JSONLD context doesn't have https variant #2853

Open
VladimirAlexiev opened this issue Feb 26, 2021 · 10 comments
Open

JSONLD context doesn't have https variant #2853

VladimirAlexiev opened this issue Feb 26, 2021 · 10 comments
Labels
no-issue-activity Discuss has gone quiet. Auto-tagging to encourage people to re-engage with the issue (or close it!).

Comments

@VladimirAlexiev
Copy link

https://schema.org/docs/developers.html offers http and https variants of the ontology (though in #2852 I question whether that's a great idea):

However, requesting just the JSONLD context (see #2851) doesn't make that distinction.
Both of these

curl -I -L -Haccept:application/ld+json http://schema.org/
curl -I -L -Haccept:application/ld+json https://schema.org/

return the same link:

link: </docs/jsonldcontext.jsonld>; rel="alternate"; type="application/ld+json"

No matter whether you access it by http or https

It returns the same file, which defines ontology terms as http:

        "schema": "http://schema.org/",
@RichardWallis
Copy link
Contributor

Firstly, although subtle, there is a difference between the purpose of the vocabulary definition download files and the JSON-LD context. The download files containing the RDF Triples that define the vocabulary, in various serialisations. The context to provide short cut terms to use in JSON-LD code.

Because of this, and there being no standardised accepted way to indicate need for different context versions of a context, the only version returned is one that reflects the underlying coding of the data that defines Schema.org in the repository. Currently (as of version 11.0) that is http based.

It is worth noting however that as of version 12.0 (due for release soon and visible in draft form on webschemas.org), that underlying coding is moving to be https based.

@datadavev
Copy link

@RichardWallis - can you clarify the meaning of "underlying coding is moving to be https based"?

Is the intent for the schema.org vocabulary to use https://schema.org/ as the IRI prefix for all schema.org terms defined in the context document?
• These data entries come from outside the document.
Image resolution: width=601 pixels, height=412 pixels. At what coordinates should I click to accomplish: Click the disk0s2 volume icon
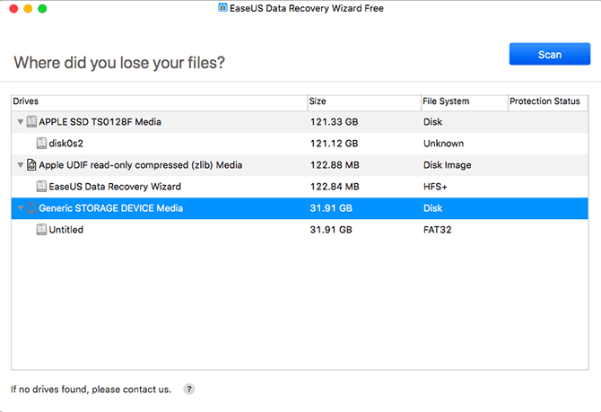[41, 143]
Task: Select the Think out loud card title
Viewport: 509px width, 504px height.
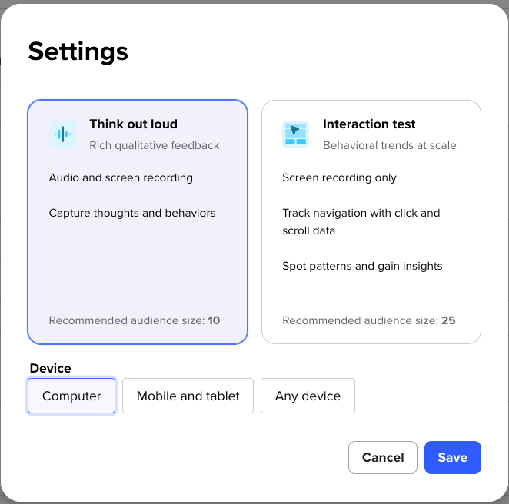Action: pyautogui.click(x=134, y=124)
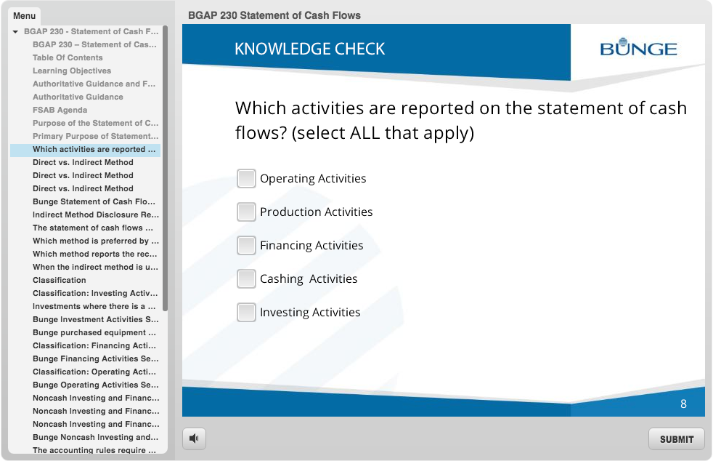Select the Financing Activities checkbox
The height and width of the screenshot is (461, 713).
[x=247, y=246]
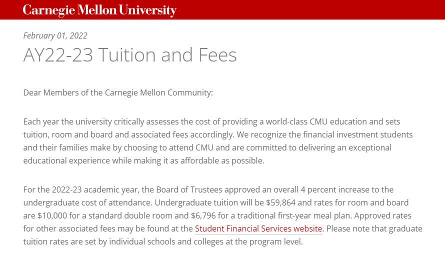Click the $59,864 undergraduate tuition figure
The width and height of the screenshot is (445, 262).
click(281, 203)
Specifically, will the context define:

{
  "@vocab": "https://schema.org/",
  "schema": "https://schema.org/",
  
  ...

or will those definitions continue to use http://schema.org/?

Discussion here and issues #2814 and #2852 imply that the switch to https was to occur in release 12.0.
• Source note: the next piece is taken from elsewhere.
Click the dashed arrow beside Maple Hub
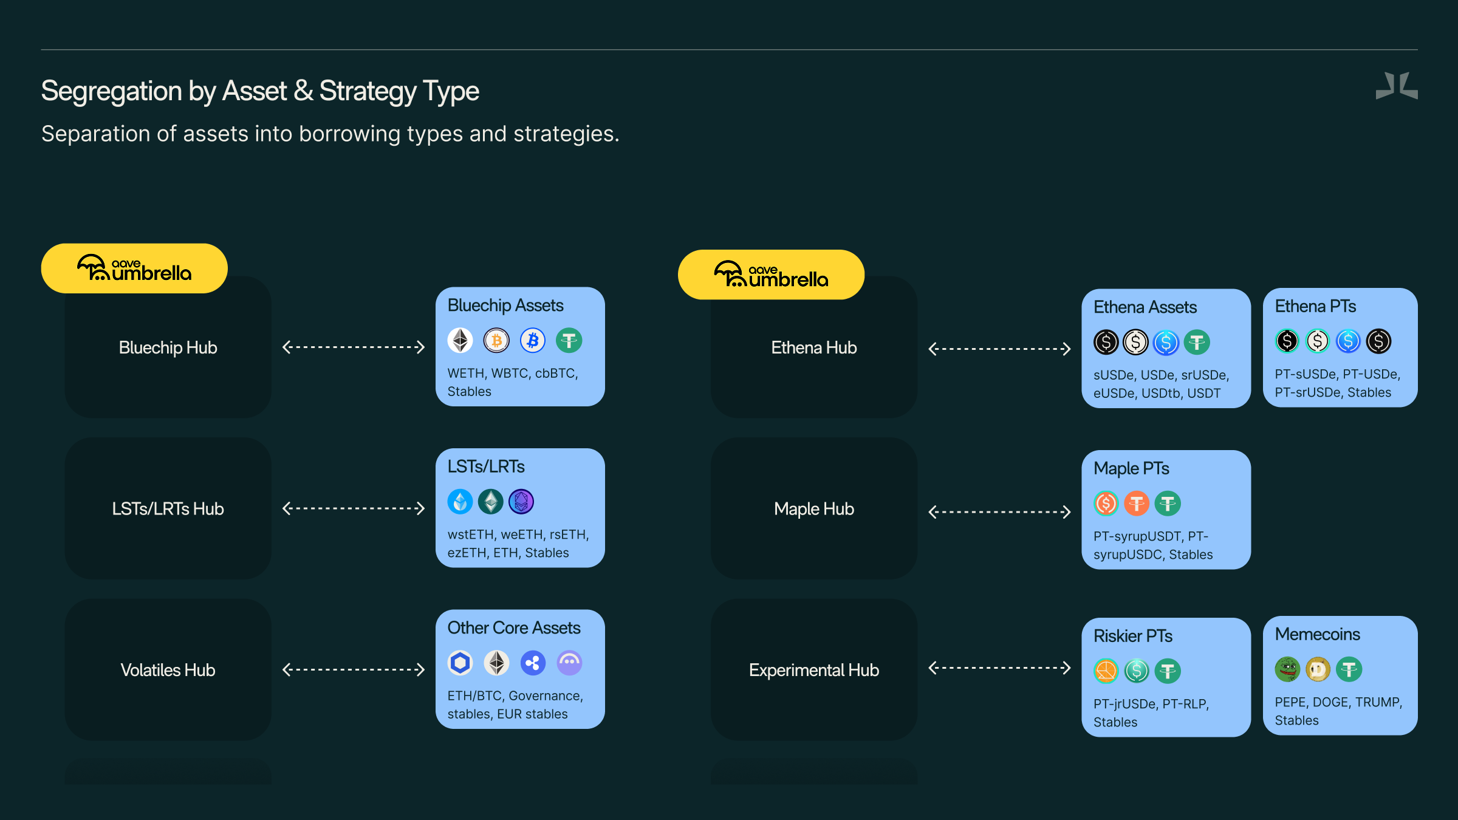The image size is (1458, 820). (x=999, y=512)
(the following is copied from issue #2814 since that issue is not open)

It appears v12.0 was to use https://schema.org/ as the namespace for schema.org, switching from http://schema.org/ as indicated in the original v12.0 pre-release, 836cae7. However that change was reverted in 1856ba6. v12.0 release reports http://schema.org/ for the vocabulary URIs.

curl "https://schema.org/docs/jsonldcontext.jsonld"
{
  "@context": {
        "type": "@type",
        "id": "@id",
        "HTML": { "@id": "rdf:HTML" },

        "@vocab": "http://schema.org/",
        "rdf": "http://www.w3.org/1999/02/22-rdf-syntax-ns#",
        "rdfs": "http://www.w3.org/2000/01/rdf-schema#",
        "xsd": "http://www.w3.org/2001/XMLSchema#",
        "schema": "http://schema.org/",
...

What is the intended vocabulary namespace for schema.org moving forward? https://schema.org/ or http://schema.org/?

The difference does impact downstream processing and recommendations for our community of implementors.

@danbri
Copy link
Contributor

danbri commented Mar 30, 2021

An update on this.

Firstly, I appreciate and share the desire for migration towards https everywhere.

During the v12 launch we did initially switch the entire context to use a vocab declaration of 'https://schema.org/' for all cases. This was part of @RichardWallis's efforts in #2814.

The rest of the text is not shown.